On Monday, a Tea Party group in Alabama set out warning flares to Representative Martha Roby, a Republican, advising her that she would come under fire if she supported Mr. Ryan for speaker.
While the influence of Fox news on conservative voters has been well documented, “There’s a lot we don’t know about this bumper crop of digital news start-ups of the past five or 10 years, especially ad-supported ones,” said Jesse Holcomb the associate director of journalism research at the Pew Research Center. “Many aren’t public and don’t produce earnings statements and aren’t required to release information on revenue or profit margins.”
But House Republicans and their staff say millions of Republican primary voters have their opinions shaped by sites like Breitbart.com, which define a version of the conservative position of the moment, then whip their readers into a frenzy, imploring them to oppose anyone who takes a different position.
“Our goal is not influence; it is reporting and highlighting stories important to grass roots conservatives,” said Alex Marlow, the editor in chief of Breitbart. “To those in Congress and on the national political stage who want to better understand this constituency’s interests and worldview, we feel Breitbart News is a good place to start. Our focus on issues like spending, trade and particularly immigration are a reflection of the fact that there are massive populations of center-right Americans who do not favor the policies most often associated with the Republican Partyestablishment.”
Mr. Boehner, for instance, once considered unquestionably conservative, was forced out by his right flank.
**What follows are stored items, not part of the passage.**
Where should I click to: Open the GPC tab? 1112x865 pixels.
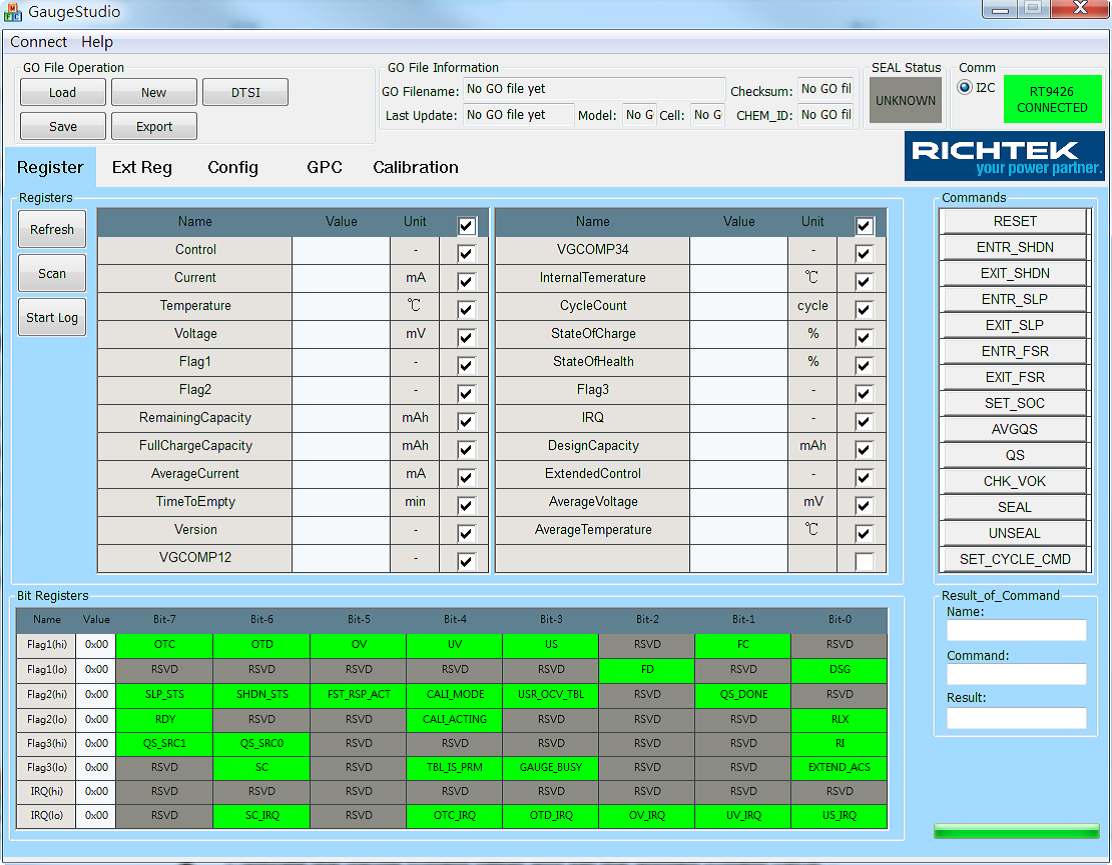coord(323,167)
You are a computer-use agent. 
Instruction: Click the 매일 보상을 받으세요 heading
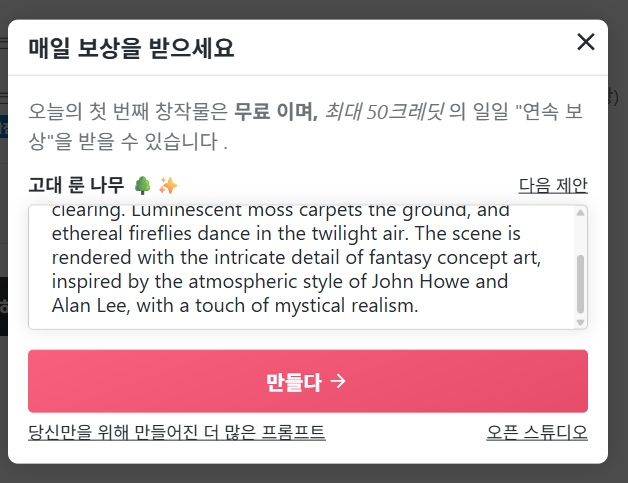pos(130,47)
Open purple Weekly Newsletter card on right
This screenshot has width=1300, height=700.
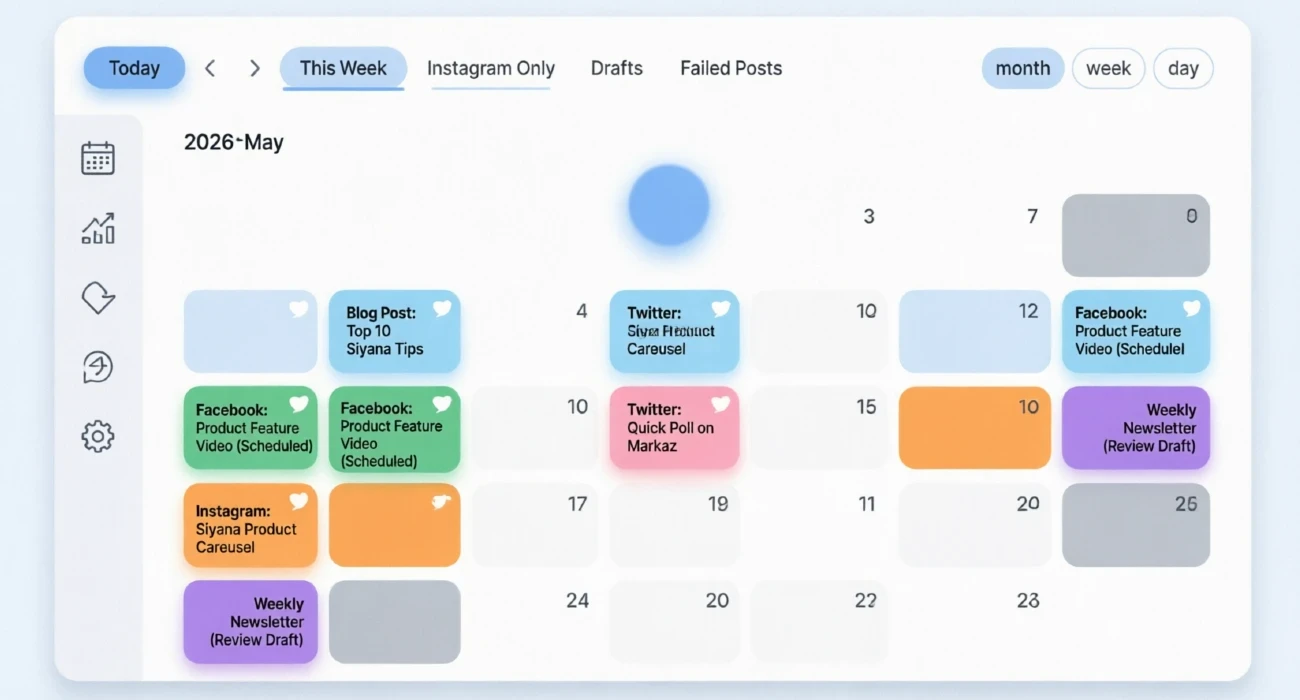1136,428
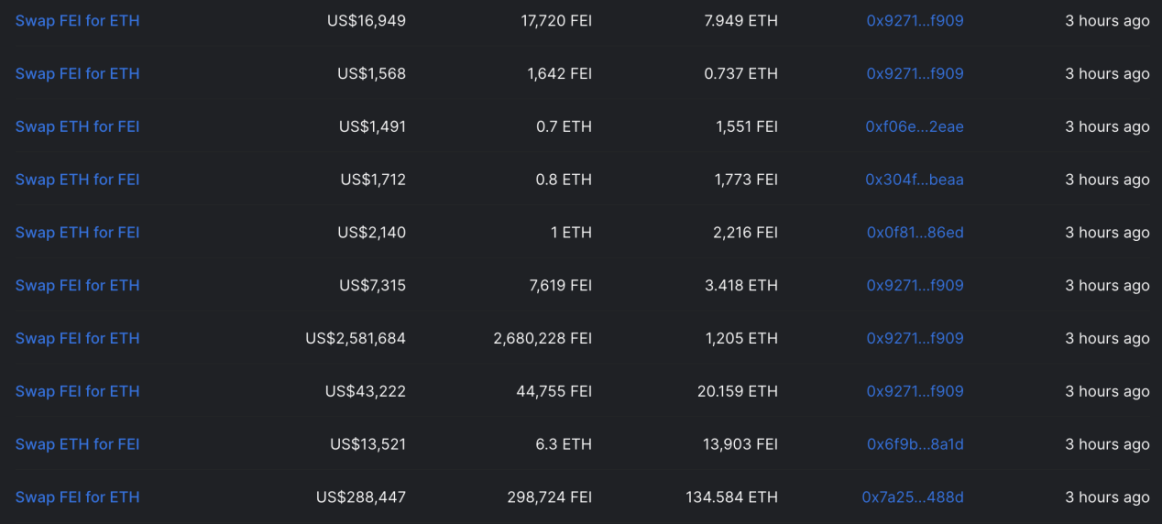Screen dimensions: 1162x524
Task: View account 0x0f81...86ed
Action: coord(915,232)
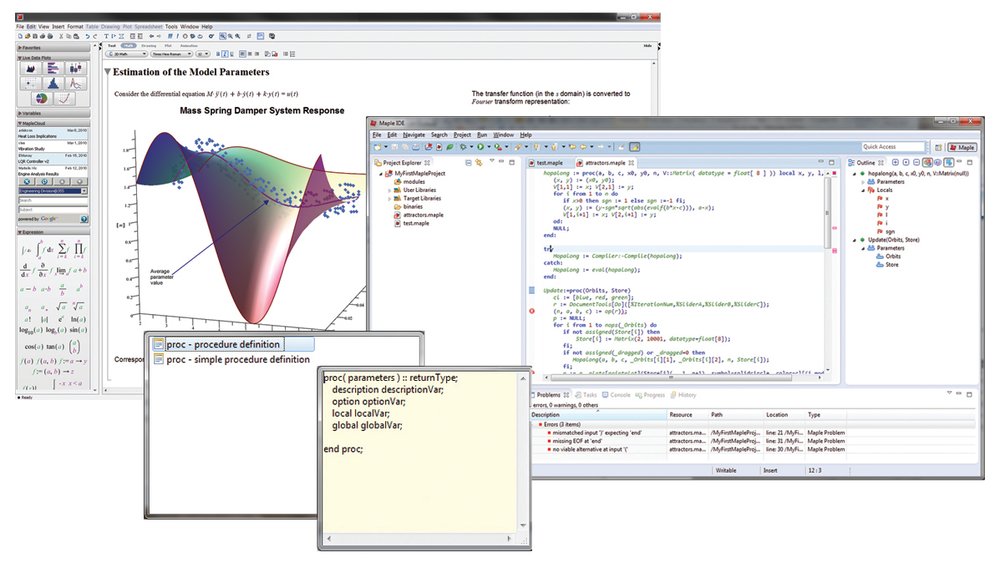Select the summation symbol in Expression palette
This screenshot has width=1000, height=578.
click(x=62, y=248)
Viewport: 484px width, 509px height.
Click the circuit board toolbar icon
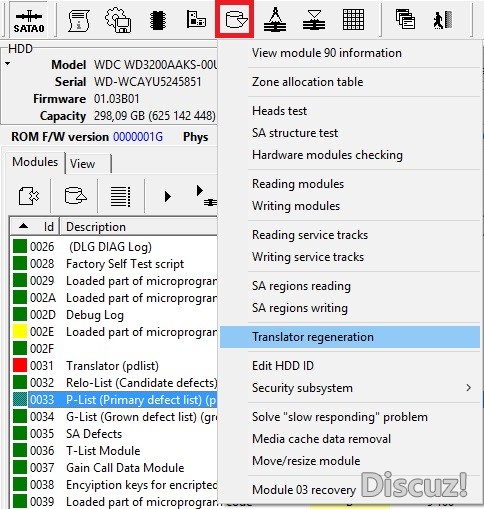pyautogui.click(x=196, y=19)
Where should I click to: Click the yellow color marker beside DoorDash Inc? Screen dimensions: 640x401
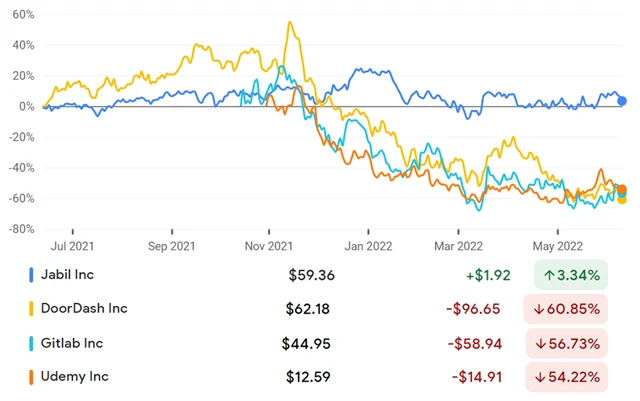(x=32, y=309)
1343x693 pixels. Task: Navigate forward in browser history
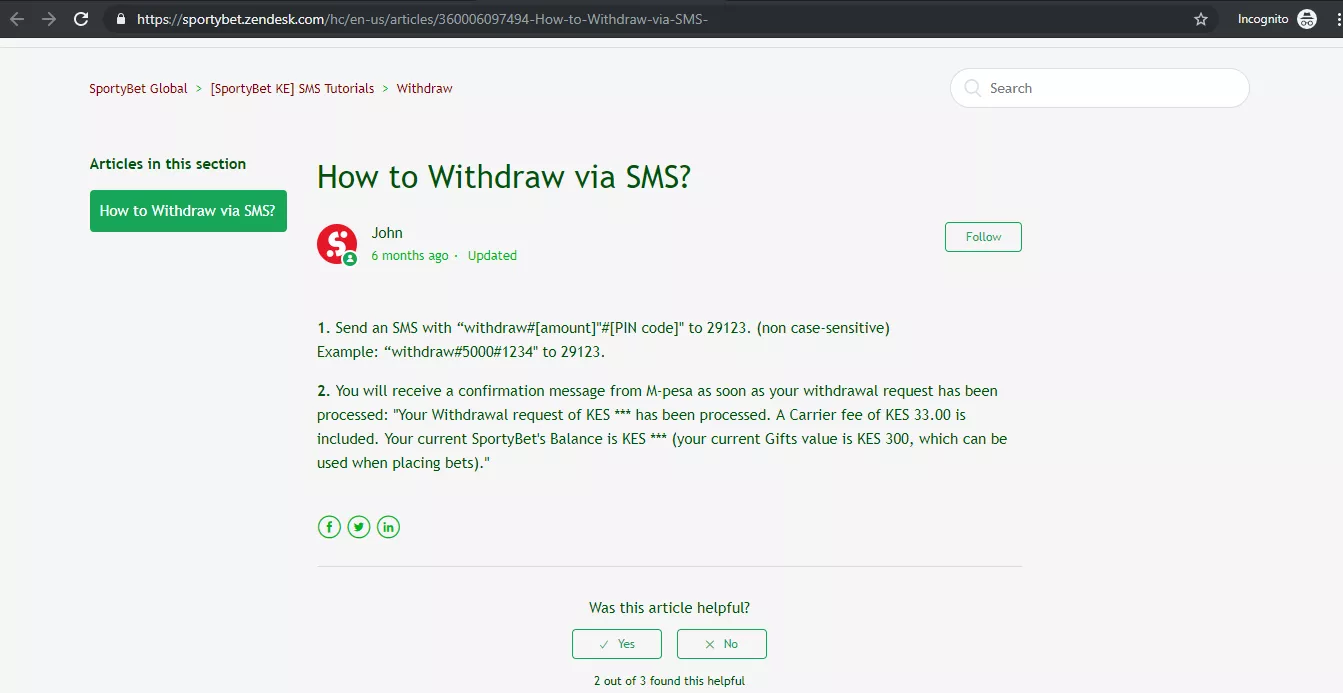(x=48, y=18)
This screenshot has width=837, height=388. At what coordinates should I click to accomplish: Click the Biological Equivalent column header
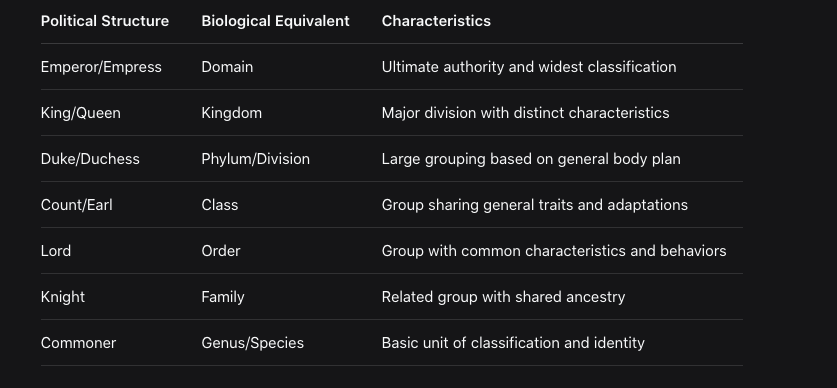point(275,21)
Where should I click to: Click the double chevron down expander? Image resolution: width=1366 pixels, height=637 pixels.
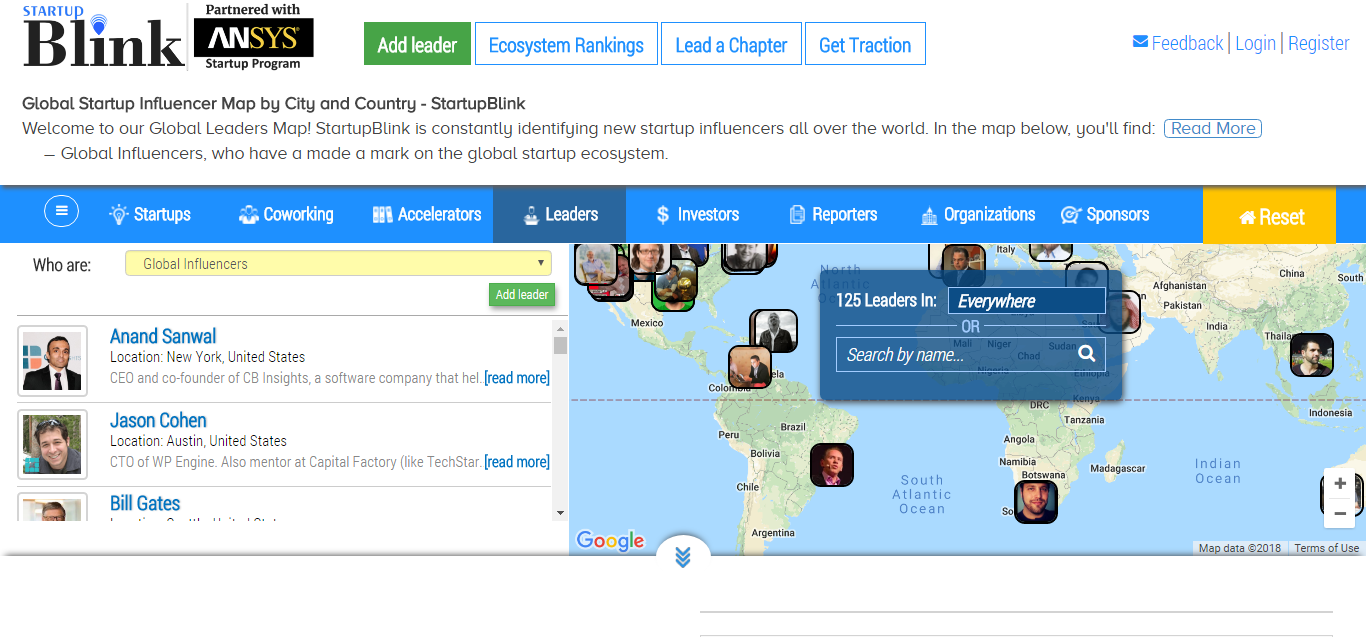[x=683, y=557]
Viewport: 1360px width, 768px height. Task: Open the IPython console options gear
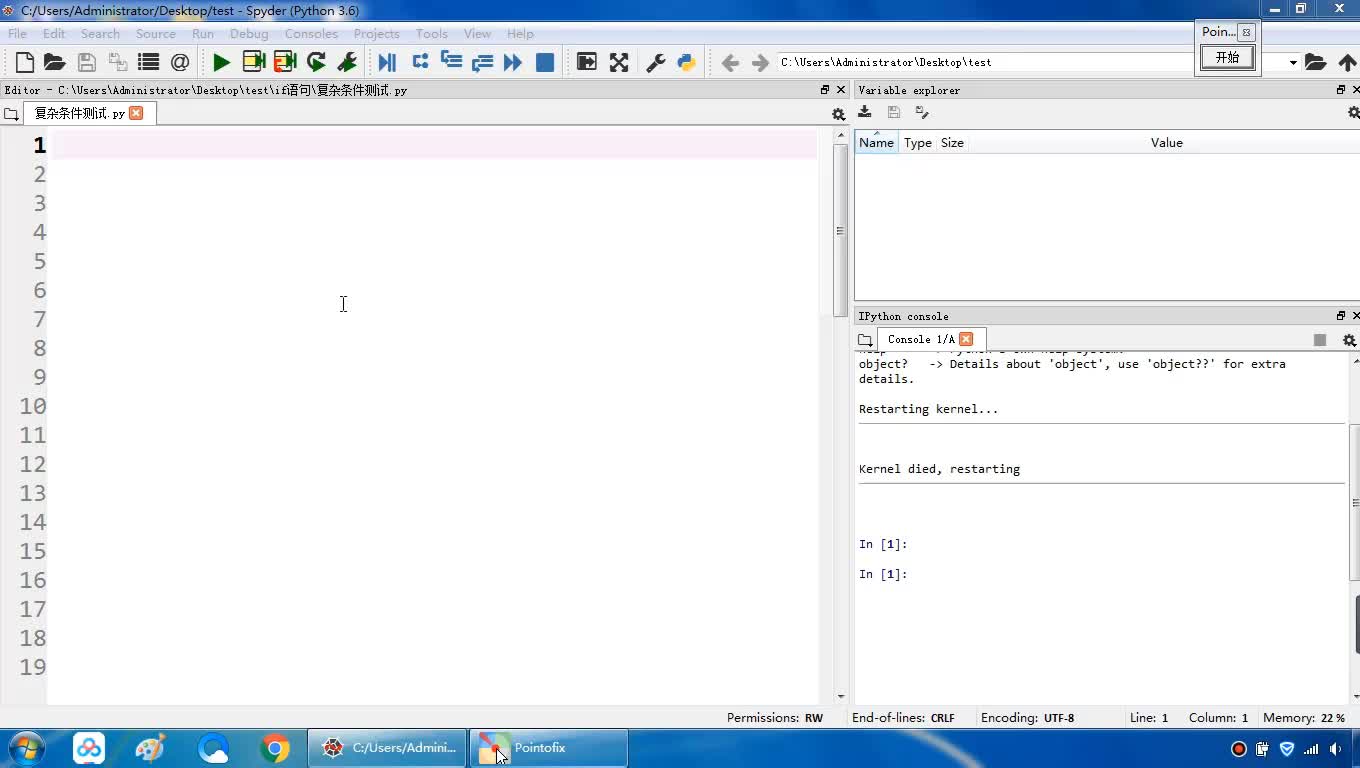point(1349,340)
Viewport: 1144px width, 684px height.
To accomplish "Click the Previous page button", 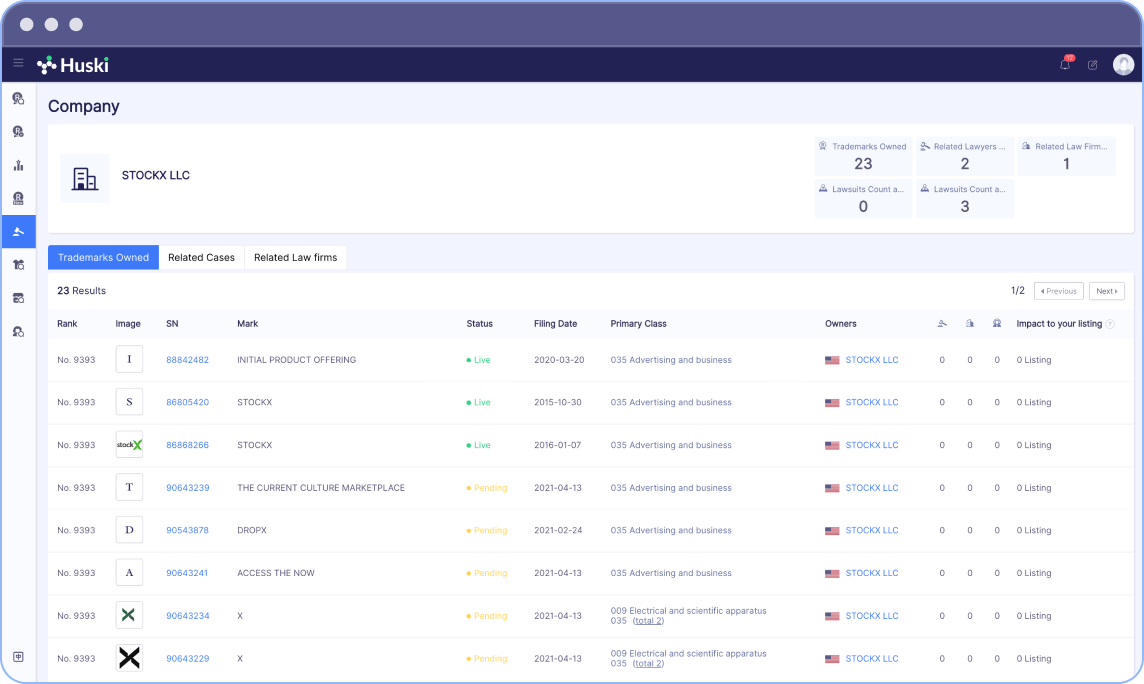I will [x=1058, y=291].
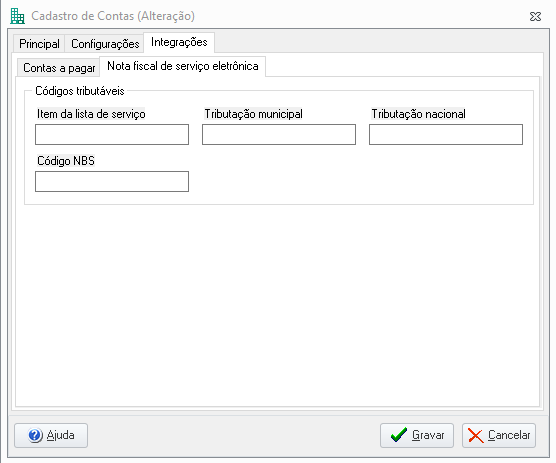556x463 pixels.
Task: Click the Item da lista de serviço label
Action: tap(91, 114)
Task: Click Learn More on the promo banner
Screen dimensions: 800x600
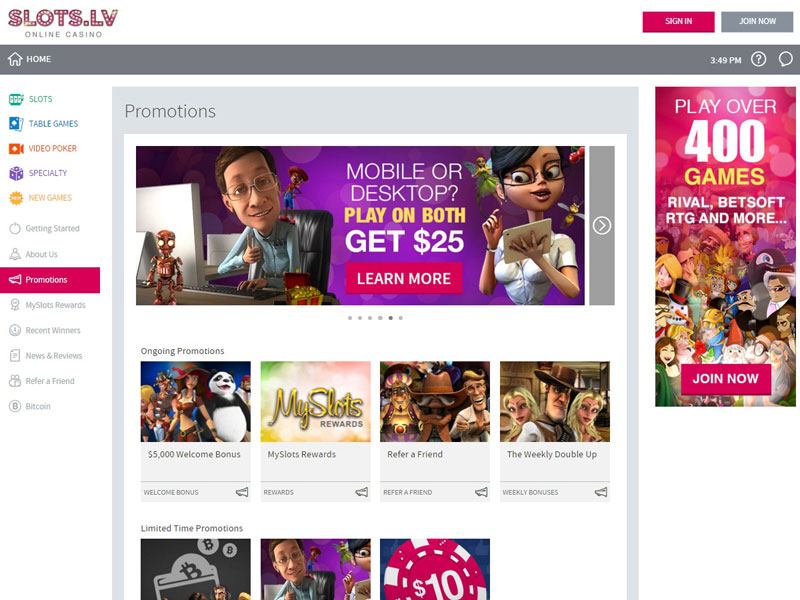Action: [x=404, y=278]
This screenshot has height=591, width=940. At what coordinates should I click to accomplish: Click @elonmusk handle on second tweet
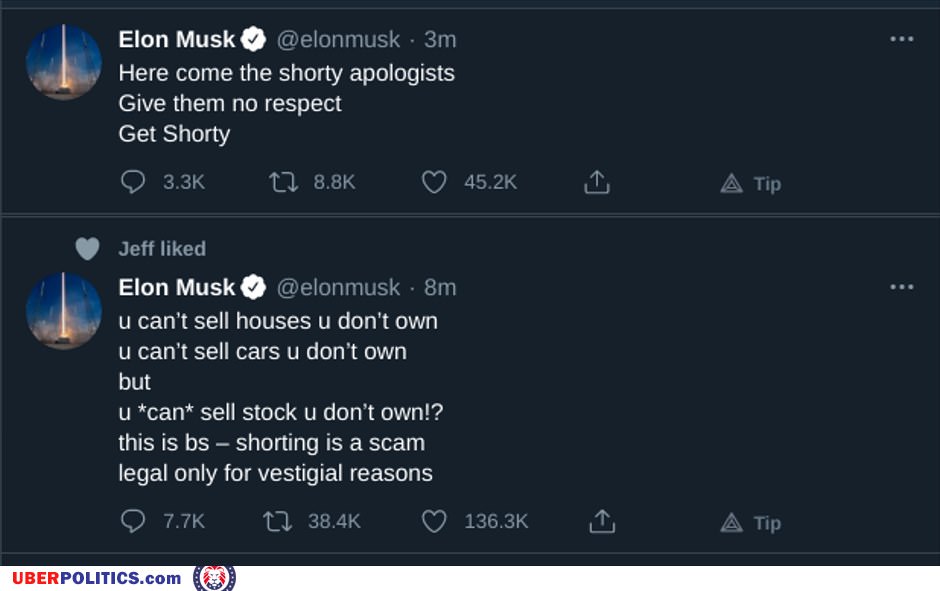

His would-be successor, Representative Kevin McCarthy of California, the majority leader, abruptly withdrew from the speaker’s race, also the target of Internet rancor that he was too much like Mr. Boehner.
The conservative rap on Mr. Ryan’s fiscal positions is especially curious. As Budget Committee chairman, Mr. Ryan was the author of plans that would convert Medicare into something akin to a voucher plan, where seniors would get government subsidies to purchase private insurance and move away from government-run health care.
He also wanted to turn Medicaid into increasingly tight block grants to state governments, and he also called for drastic cuts in food stamps, Pell grants and many other domestic programs.
But in 2013, Mr. Ryan and Ms. Murray reached an agreement, which passed 332 to 94 in the House, that modestly raised spending restrictions on military and domestic programs for two years, bringing temporary peace to the incessant budget wars that are now eliciting the wrath of the conservative industrial complex.
Immigration is proving to be an even more ripe area for venomous assessment of Mr. Ryan. He pressed for a vote on an immigration reform bill with his Republican colleagues in 2013, noting that “earned legalization is an issue I think the House can and will deal with” but was rebuffed.
While 53 percent of Republicans support some earned path to citizenship for immigrants living in the country illegally, said Robert P. Jones, the chief executive of the Public Religion Research Institute, citing a 2013 poll, “support drops well below majority to 45 percent among Republicans who identify with the Tea Party,” he said.
The question for Mr. Ryan, now ensconced in Wisconsin with his family while Congress is in recess, is whether the heat from the right is worth the fight or whether he will gamble that he can overrun them and win far in excess of the 218 votes needed to elected speaker in spite of all that noise, and start off strong and ready for the next round.
Now that they have found their sea legs, my money is on the Conservative Mafia to continue to influence legislative leadership direction. All I can say is, it’s about time.